Rather than end on that note, let me say that the fall seedlings are looking good and seem none the worse for all the rain!
If you are in the Wichita area, you probably already guessed that we are rained out of the Demonstration Garden today!
One thing you’ll notice from looking at this picture (or looking at the plants in general in the garden), is that there are a lot of plants showing pale green to yellow leaves. Nothing is that dark lush green color! We seem to be getting to the point where the available nitrogen from the soil is gone. All this rain is only going to make the problem worse by flushing any remaining nitrogen through!
So, if you have any plants that you are hoping to keep until we get our first frost, you should look them over and perhaps give them some additional fertilizer.
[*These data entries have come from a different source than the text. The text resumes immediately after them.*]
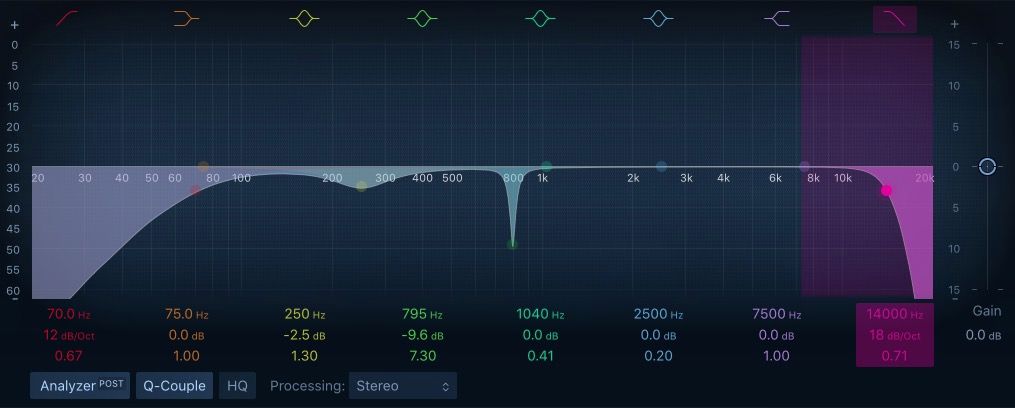Toggle the light green parametric band icon

422,18
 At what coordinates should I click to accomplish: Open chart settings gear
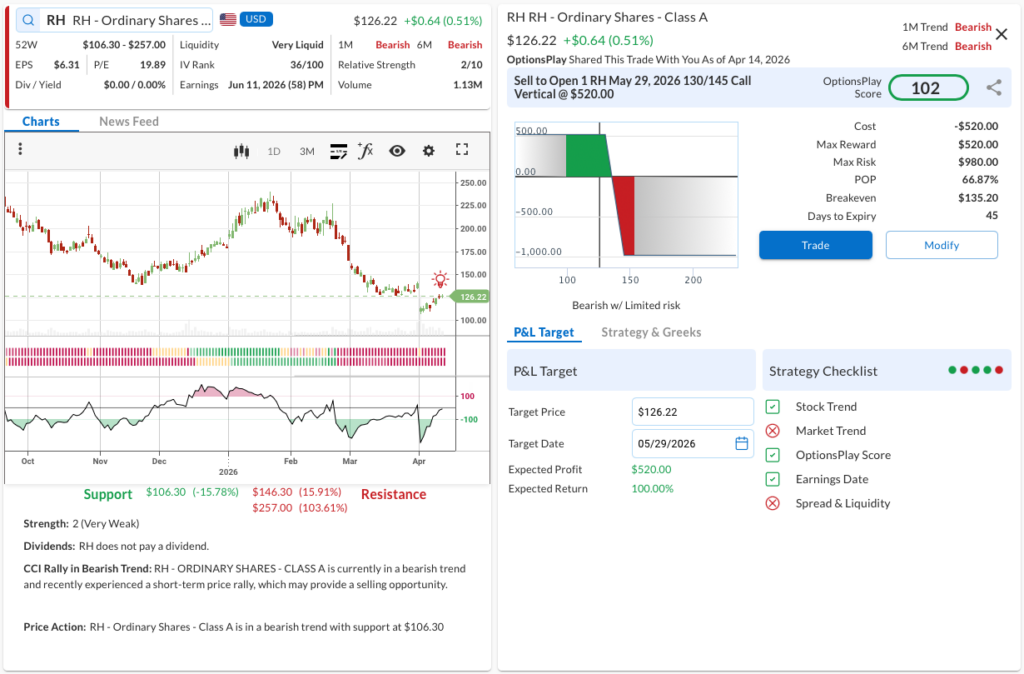[x=428, y=151]
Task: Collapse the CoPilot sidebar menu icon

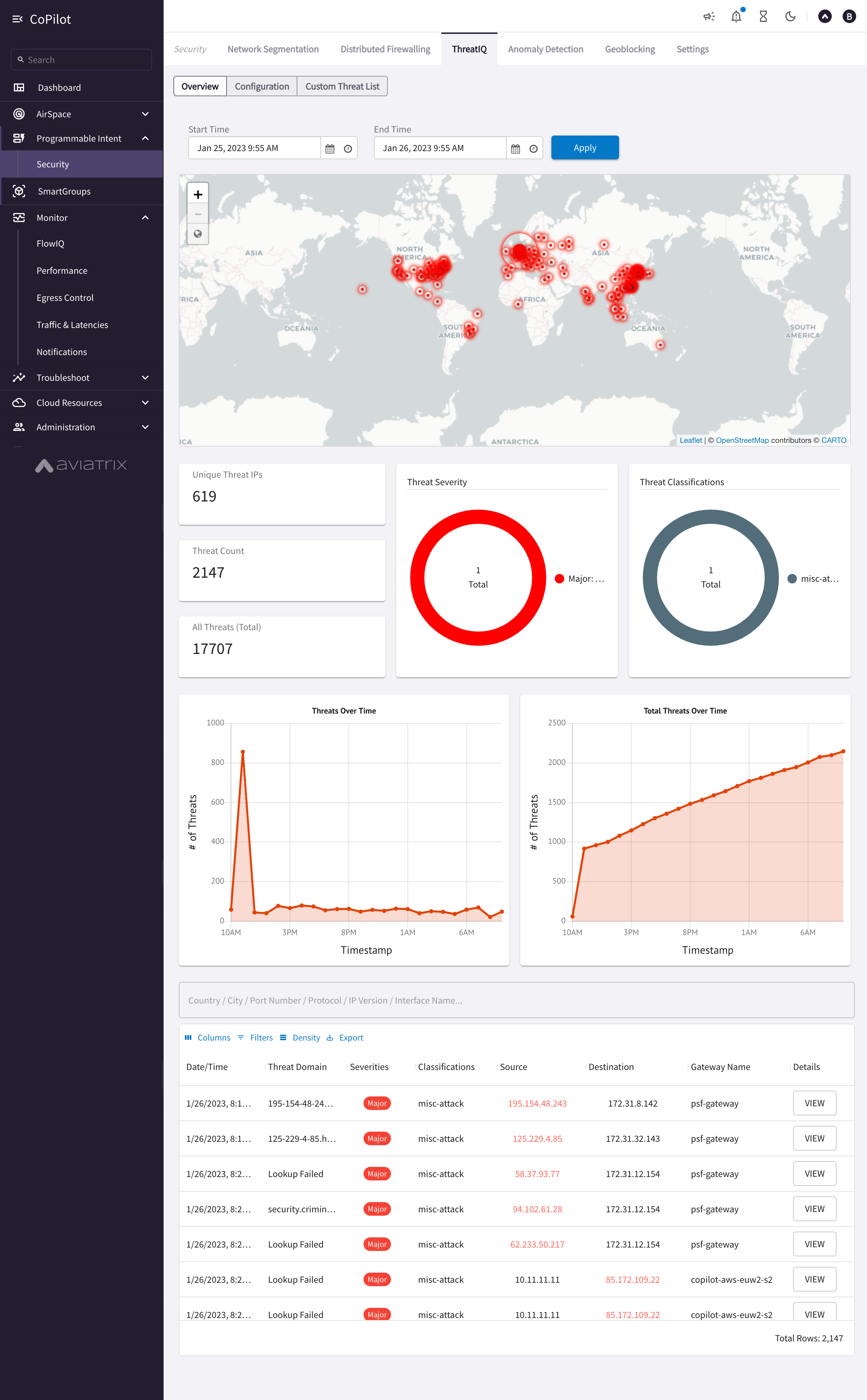Action: [x=17, y=19]
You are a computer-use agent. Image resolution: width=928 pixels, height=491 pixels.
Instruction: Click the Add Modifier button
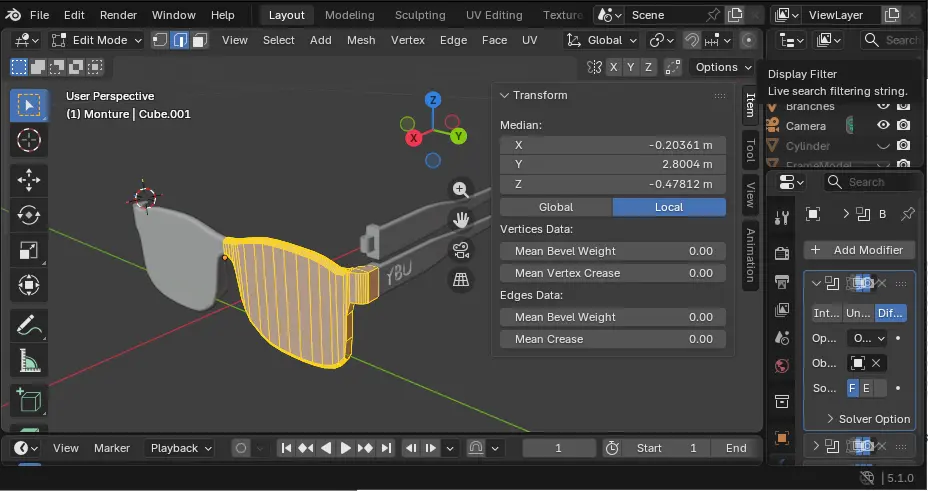pos(858,250)
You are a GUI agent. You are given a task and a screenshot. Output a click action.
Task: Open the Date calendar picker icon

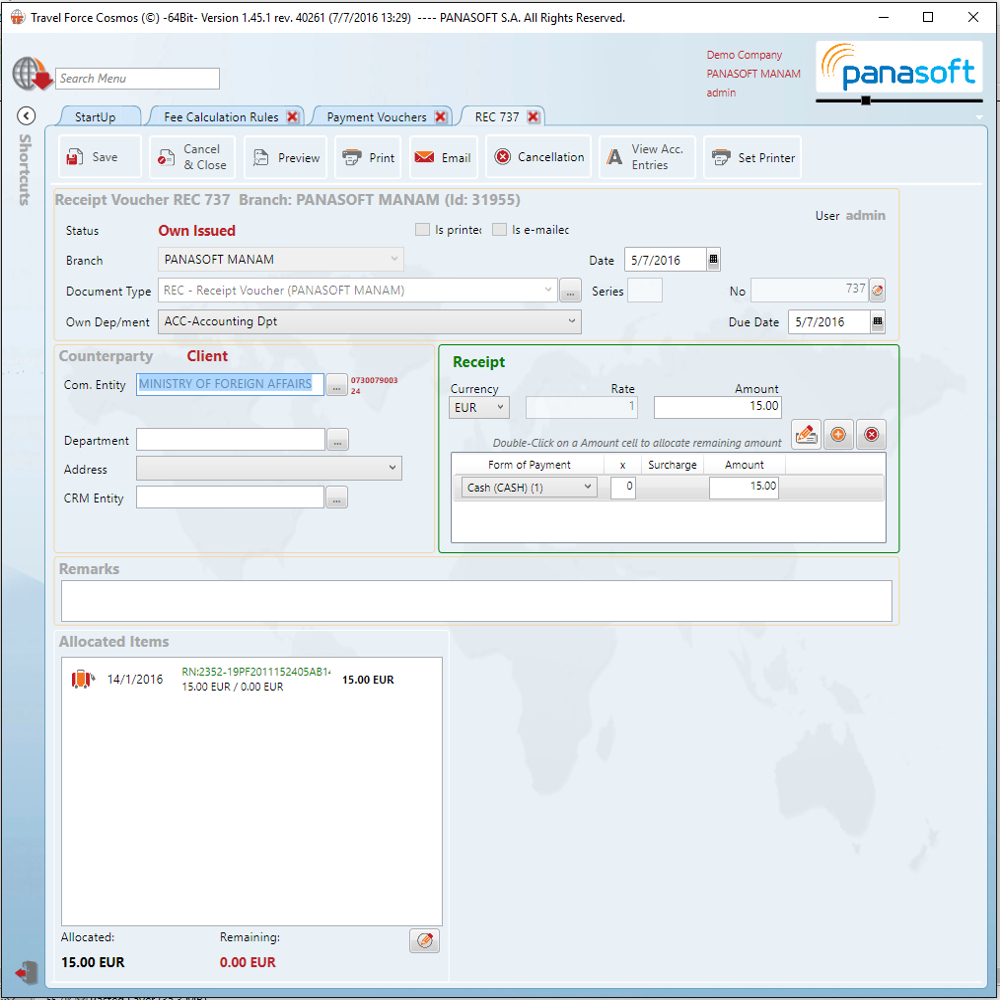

One garden problem that we are seeing a little bit more this year than some other years is Pythium Root Rot. Pythium is a fungus that is ubiquitous in the soil. It only causes a problem when we have saturated soils for long periods of time.
If you remember, we had a very wet, soggy April and May this year when the soils were still fairly cool. That’s ideal weather for Pythium! The fungus grows when the soils are wet and infects the plants, damaging or killing part of the root system. You don’t even notice the problem for weeks, until the weather starts to get hotter. Then the leaves might start to scorch on the edges and possibly die, even if you are keeping the garden well watered. Because of the damage to the root system earlier, the plant can’t take up enough water now to make up for all the moisture being lost to the heat and wind.
It seems kind of crazy…too much water earlier makes it look like you are seeing heat damage later in the season. That just shows how important it is to pay attention to details throughout the gardening season!
I don’t know how your gardens are looking, but the spinach here in the Demo Garden is looking pretty sad.
It is rather yellow-colored, especially the older leaves. The new leaves are just getting chewed to bits by some unknown pest. The yellowing is easy to diagnose. The poor spinach plants are tired of all the rain, just like the rest of us! If the soil dries out, the spinach will look much better pretty quick.
The critter munching the leaves is something of a mystery though. It’s not a rabbit, because they would just eat the plant down to nubbins. I have also seen some frass on the spinach leaves. (Frass is the polite and scientific way to say insect feces.) However, no insect to be found. The only thing I can find in the spinach row are some roly-polys (aka Pill Bugs). They may be the source of the problem, and there’s really nothing that can be done about it.
In researching a little about pill bugs, I found that they are actually crustaceans, not insects! Who knew? Their preferred diet is decaying organic matter (like soggy spinach?) and they like moist conditions. So. Reduce the rain and soggy soil and plants, get rid of the pill bugs.